Маша Регина - Страница 4
Старея, люди чаще всего живут назад – стремительно, как пружина, которую наконец отпустили. Щелчок, с которым мама, ударив клавишу компьютера, выбила Маше билет в Ленинград, был щелчком ногтя, выскальзывающего из-под спирали пружины. Мама стала стареть, и первыми постарели ее глаза. Зеленели новорожденные листочки, вылуплялись из травы одуванчики, намок и слежался песок на бабушкиной могиле – мама, как юла, вертелась по магазинам, собирая Машу в дорогу – носки, трусы, кофточка, свитер, шапка (мама, зачем? лето!), наволочка, тетради, ручки, карандаши (сала кусочек возьмешь?), – но машина ее жизни уже катилась по инерции.

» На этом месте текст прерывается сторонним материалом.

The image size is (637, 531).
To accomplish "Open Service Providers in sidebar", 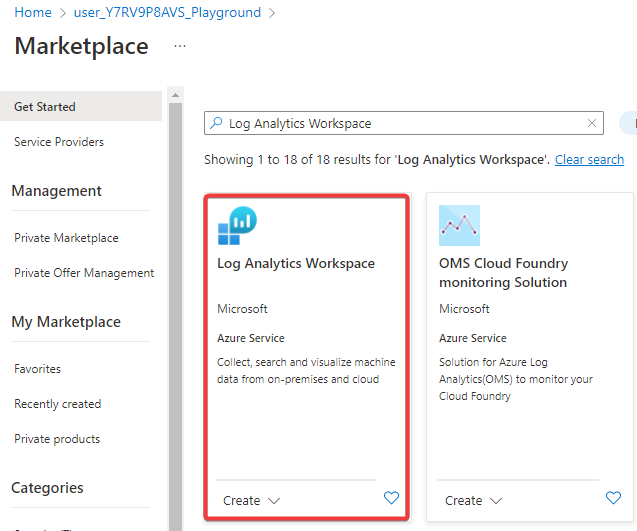I will coord(59,142).
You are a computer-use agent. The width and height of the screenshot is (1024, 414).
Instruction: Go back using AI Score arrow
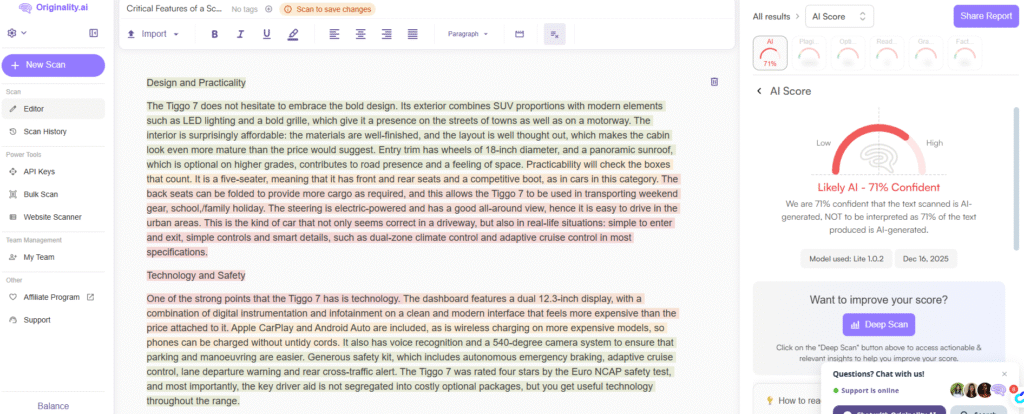[x=758, y=91]
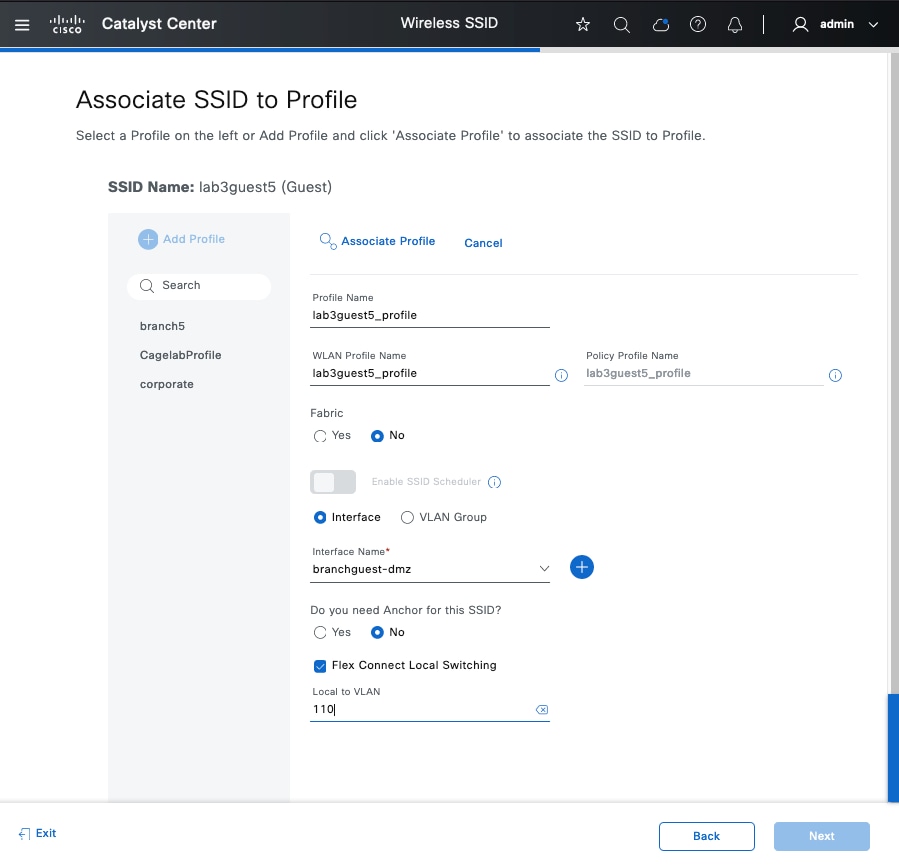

Провожая Машу на поезд, мама заглянула в вагон: кто едет? – объяснила Маше (да знаю я, знаю), что в вагоне есть два туалета и ходить надо в этот, а не в тот, пересчитала еще раз сумки (кажется, все) и с настоящим ужасом посмотрела на чуть пьяного и пахнущего табаком проводника: женщина, покиньте вагон! Посмотрев под колеса поезда (где-то слышала, примета такая), она опустила руку, которой в воздухе шевелила пальцами, и тяжело, отчаянно разрыдалась – так, что у папы свело горло. Мама плакала всю дорогу домой, да и дома успокоилась не сразу, но то, что стало с ней потом, напугало папу еще больше. Она все так же готовила, ходила на работу, вытирала пыль и подметала полы – но ее ладони стали покрываться сухой коркой, волосы выбились из-под заколок и повисли на висках, а яблоки глаз выстыли и остановились. Произошедшее не отпускало маму, так что первый вопрос, с которым она обратилась к папе после нескольких дней молчания, был: почему ты отпустил ее?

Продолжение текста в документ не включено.